Если на XV съезде реплики с мест во время выступлений оппозиционеров преследовали цель помешать им высказать свои аргументы, то теперь такие реплики бросались с целью добиться от «правых» ещё большего унижения. Так происходило не только во время речей Рыкова, Томского и Угланова (Бухарин отсутствовал на съезде по болезни), но и во время речи Крупской, которую не раз прерывали выкриками: «Насчёт Рыкова и Томского», «Мало, скажите точнее», «Не ясно», «Крайне недостаточно» [360].
Ближайшие соратники Сталина не раз варьировали в своих выступлениях мысль Микояна о том, что правых «мало били» [361]. Ворошилов говорил даже об «ангельском терпении, проявленном всеми членами Политбюро в отношении Бухарина, Томского и Рыкова», которое «впрок не пошло», и уверял, что «Ленин имел в сотни раз большую жёсткость и крепость руки, чем Сталин, которого сплошь и рядом обвиняют в жёсткости» [362].
· · · ·
◆ Задания ◆
1 > Определите, соответствуют ли отрывку о съезде утверждения (а), (б) и (в). На каждое ответьте «да» или «нет» и приведите точную цитату из отрывка, которая это решает: (а) Бухарин присутствовал на съезде; (б) речь Крупской не раз прерывали выкриками; (в) Ворошилов утверждал, что Ленин был мягче Сталина.
2 > Продолжите отрывок о съезде с того места, где он обрывается, сохранив его стиль.
· · · ·
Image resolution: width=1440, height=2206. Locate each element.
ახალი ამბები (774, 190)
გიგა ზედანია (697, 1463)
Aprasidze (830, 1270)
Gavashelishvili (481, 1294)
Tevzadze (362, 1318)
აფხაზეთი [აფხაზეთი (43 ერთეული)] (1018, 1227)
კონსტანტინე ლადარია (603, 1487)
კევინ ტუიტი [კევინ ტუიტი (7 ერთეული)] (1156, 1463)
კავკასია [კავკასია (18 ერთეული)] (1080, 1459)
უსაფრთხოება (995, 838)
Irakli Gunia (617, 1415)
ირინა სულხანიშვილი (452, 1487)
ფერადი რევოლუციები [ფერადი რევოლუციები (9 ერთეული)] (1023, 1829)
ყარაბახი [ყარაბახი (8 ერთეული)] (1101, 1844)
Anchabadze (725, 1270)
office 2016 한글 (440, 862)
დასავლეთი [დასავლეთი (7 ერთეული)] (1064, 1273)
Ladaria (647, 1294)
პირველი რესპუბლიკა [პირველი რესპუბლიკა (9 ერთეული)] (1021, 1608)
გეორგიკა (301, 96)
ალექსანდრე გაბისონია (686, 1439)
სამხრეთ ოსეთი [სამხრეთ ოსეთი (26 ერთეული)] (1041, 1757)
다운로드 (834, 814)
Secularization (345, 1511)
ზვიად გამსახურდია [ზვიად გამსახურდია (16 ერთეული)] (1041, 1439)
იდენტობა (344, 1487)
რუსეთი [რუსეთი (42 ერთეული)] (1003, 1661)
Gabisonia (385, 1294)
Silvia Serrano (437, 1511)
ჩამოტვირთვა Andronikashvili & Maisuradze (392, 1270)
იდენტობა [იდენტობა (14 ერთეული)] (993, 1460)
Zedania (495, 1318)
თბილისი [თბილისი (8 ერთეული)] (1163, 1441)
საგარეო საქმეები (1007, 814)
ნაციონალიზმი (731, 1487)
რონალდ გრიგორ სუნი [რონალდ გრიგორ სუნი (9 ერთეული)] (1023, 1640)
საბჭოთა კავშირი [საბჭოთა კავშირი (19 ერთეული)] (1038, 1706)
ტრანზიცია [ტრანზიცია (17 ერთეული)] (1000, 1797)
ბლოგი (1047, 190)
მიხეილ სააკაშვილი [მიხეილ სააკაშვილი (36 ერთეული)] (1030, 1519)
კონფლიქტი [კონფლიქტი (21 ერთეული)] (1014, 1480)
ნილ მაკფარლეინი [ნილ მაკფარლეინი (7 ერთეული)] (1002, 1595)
· · · ·
◆ Ответы к заданиям ◆
1 >
(а) Нет: «Бухарин отсутствовал на съезде по болезни».
(б) Да: «которую не раз прерывали выкриками».
(в) Нет: «Ленин имел в сотни раз большую жёсткость и крепость руки, чем Сталин».

2 >
Поскольку «правые» под угрозой ещё более свирепой травли не могли ответить по существу ни на одно обвинение в свой адрес, им приходилось молча выслушивать самые фантастические и противоречащие друг другу версии по поводу эволюции их взглядов. Так, Ворошилов объяснял их «грехопадение» не протестом против разрыва сталинской группы с прежней политикой, проводимой совместно с бухаринцами, а тем, что «дерясь с Троцким — Зиновьевым, правые думали, что вся ленинская партия приняла открыто правую программу, что она после разгрома „левых“ оппортунистов пойдет по новому — правому пути… Буквально на второй день после XV съезда Рыков, Томский и Бухарин показали свое истинное лицо, начали на наших глазах праветь и выступать против политики ЦК (особенно по вопросу хлебозаготовок)» [363].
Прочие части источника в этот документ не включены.